◆ Exercise description ◆
Each line in the data holding "Given" should be listed.

◆ Material to process ◆

= Beginning of Section =

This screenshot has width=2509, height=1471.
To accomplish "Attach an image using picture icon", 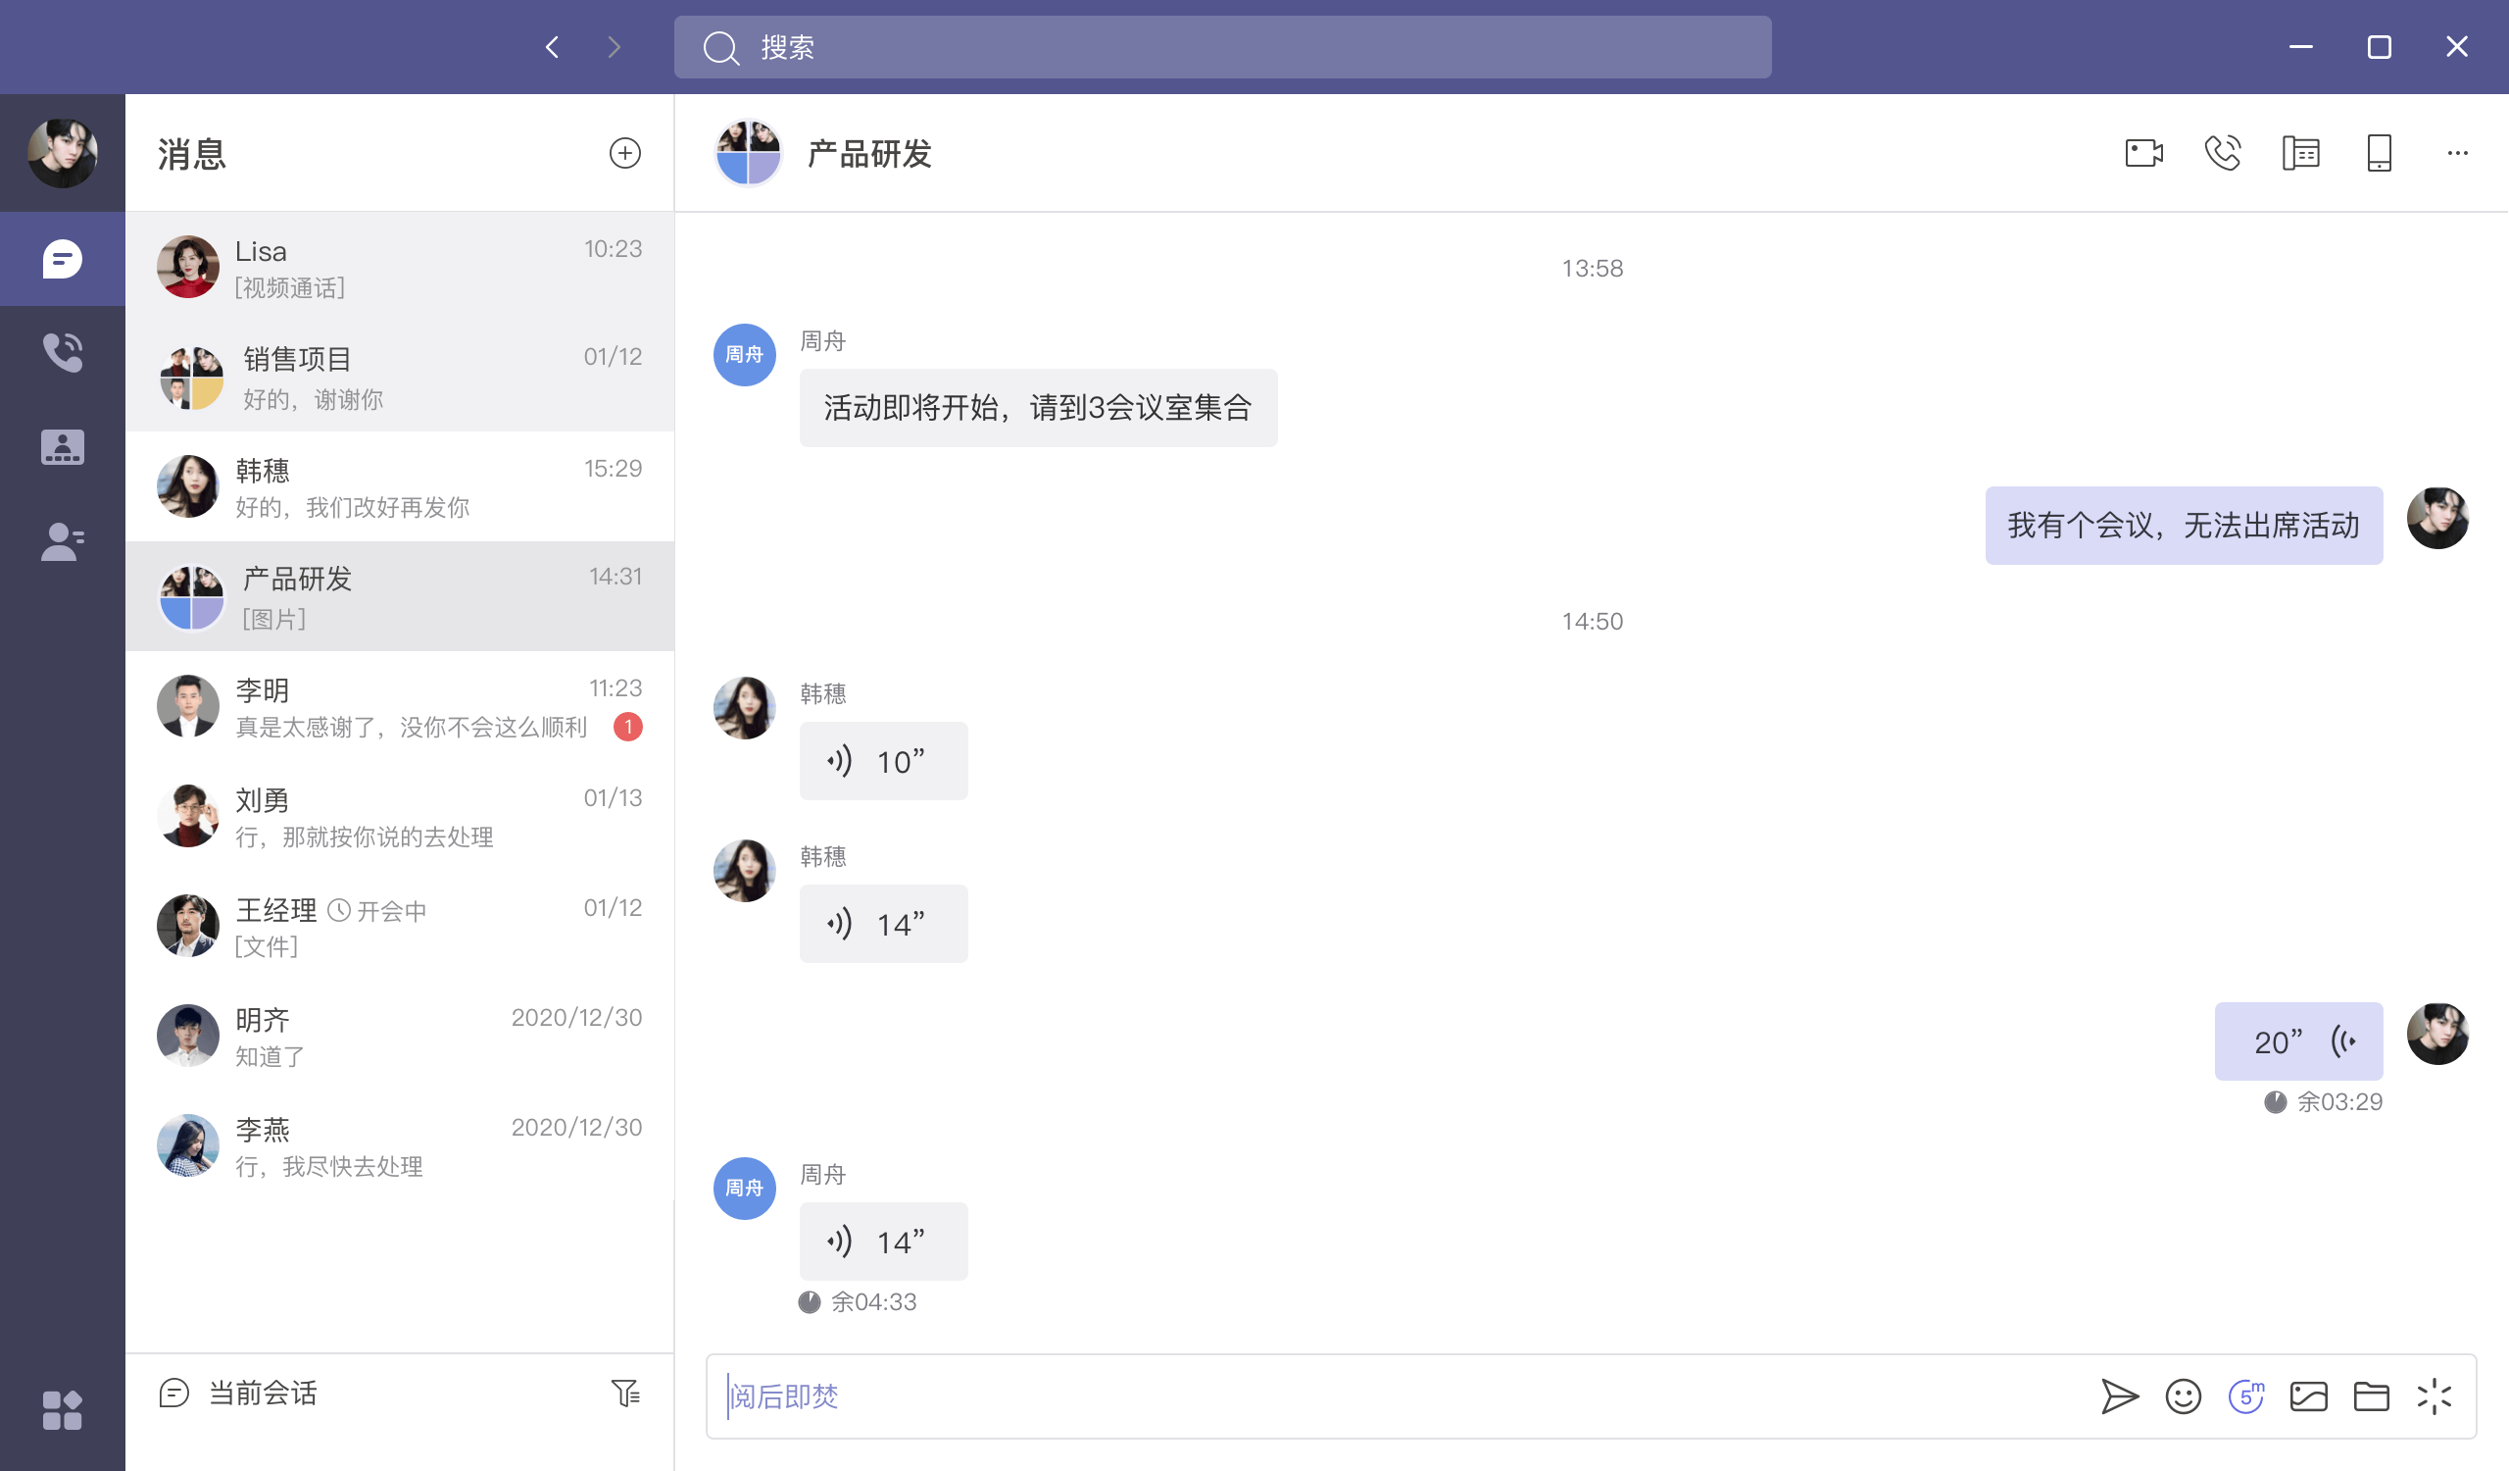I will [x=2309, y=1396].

= End of Section =
= Beginning of Section =

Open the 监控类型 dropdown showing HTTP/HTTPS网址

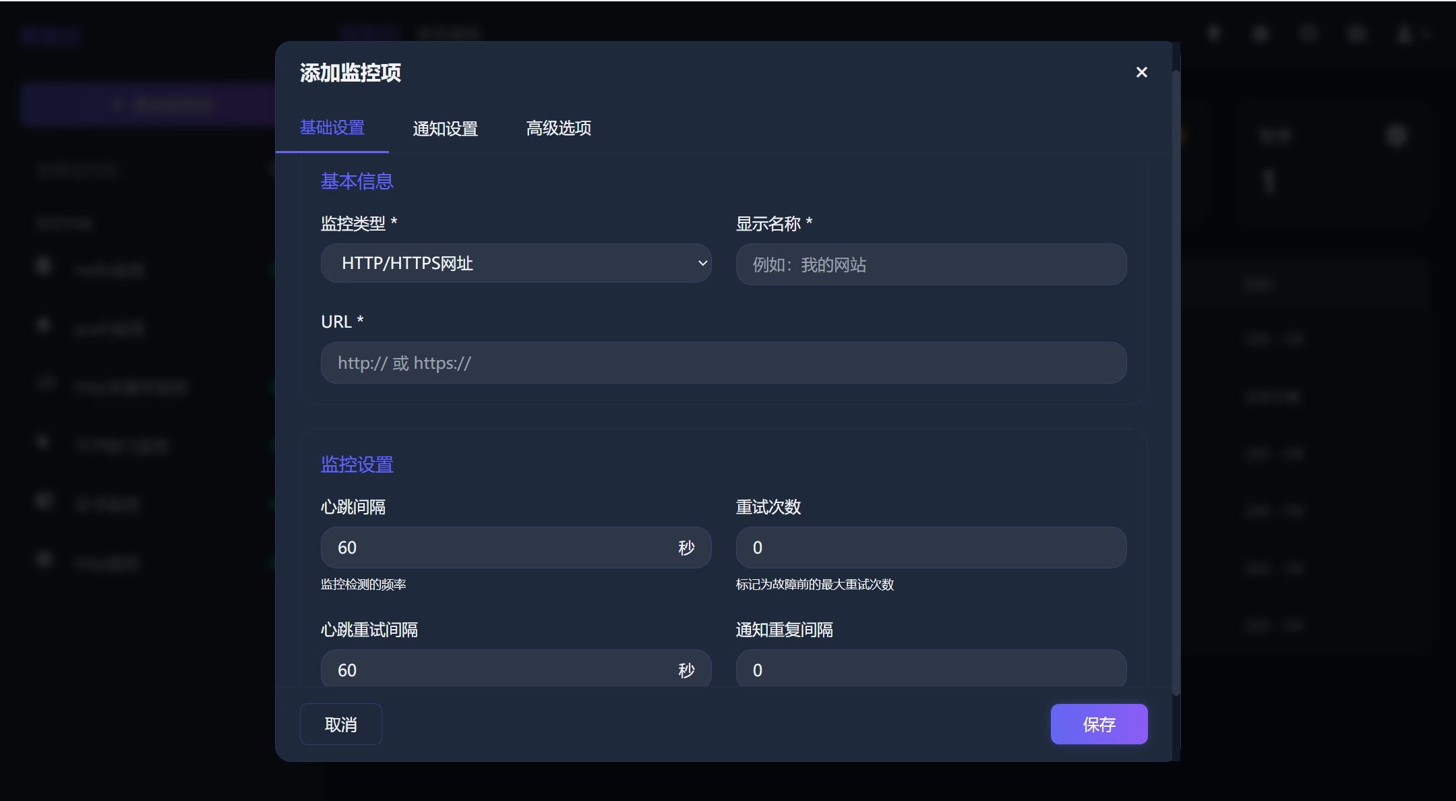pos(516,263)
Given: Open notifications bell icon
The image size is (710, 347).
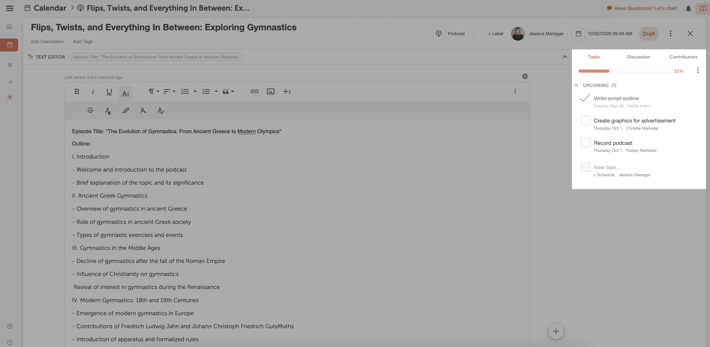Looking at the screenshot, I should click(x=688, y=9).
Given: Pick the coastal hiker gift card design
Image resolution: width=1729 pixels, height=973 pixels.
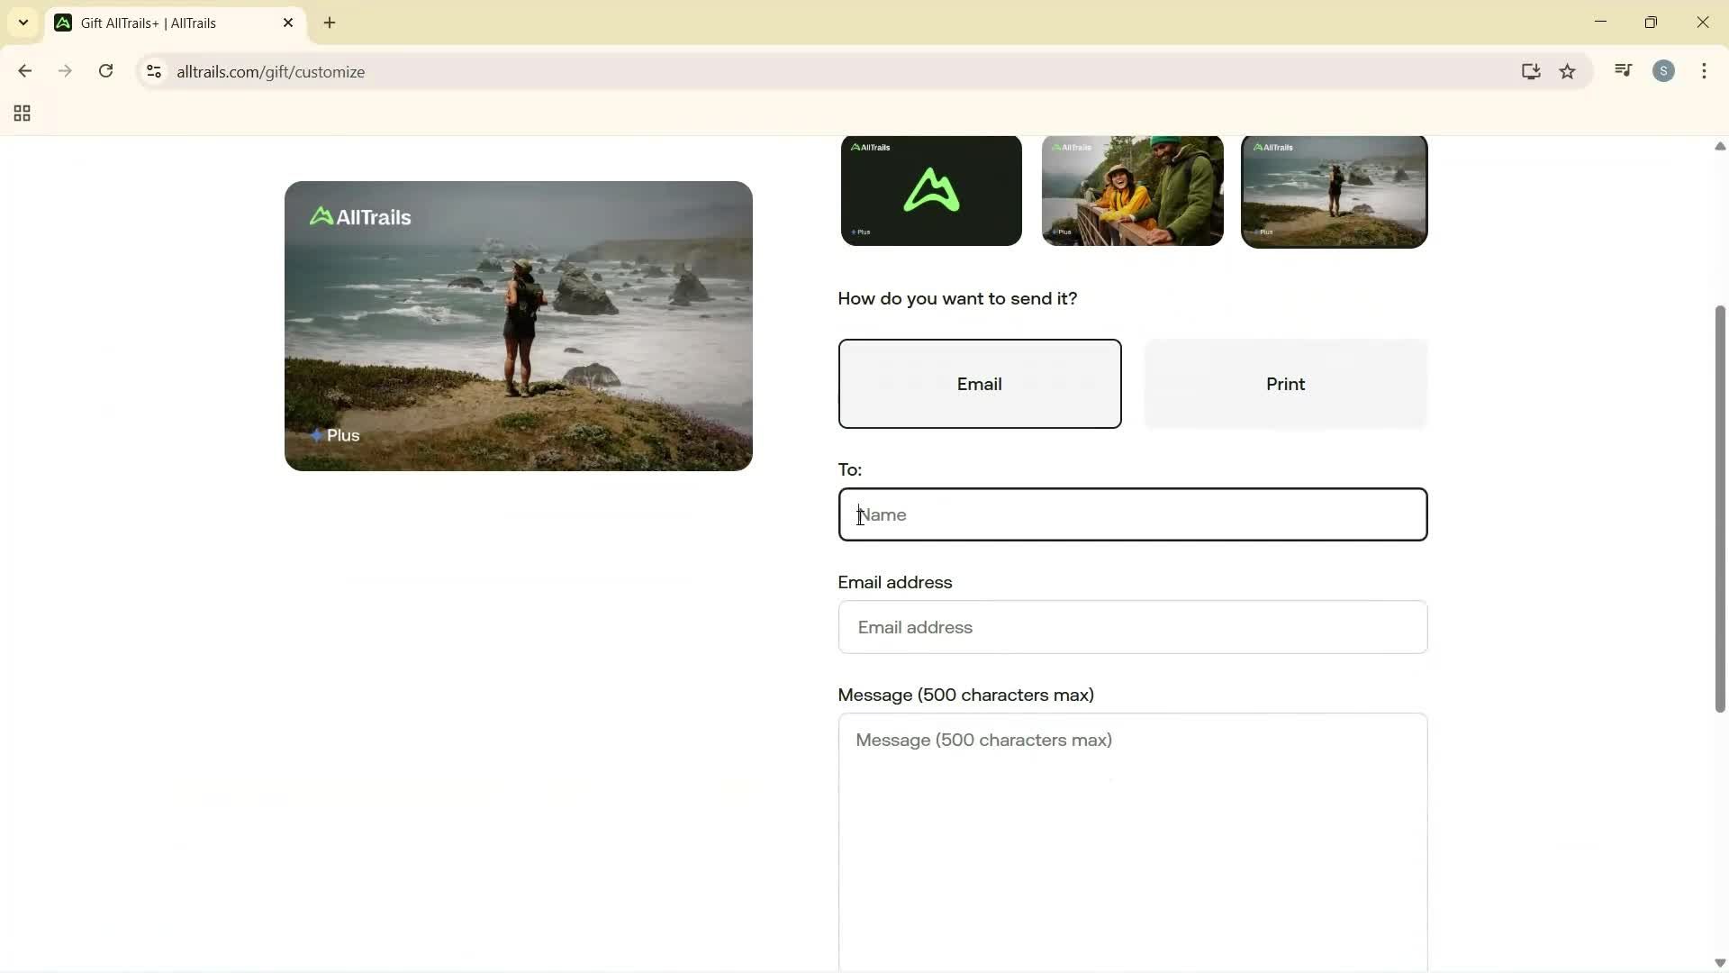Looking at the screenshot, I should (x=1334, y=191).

= End of Section =

◆ Written answer ◆
Given: Open notifications bell icon
Given: Pick the coastal hiker gift card design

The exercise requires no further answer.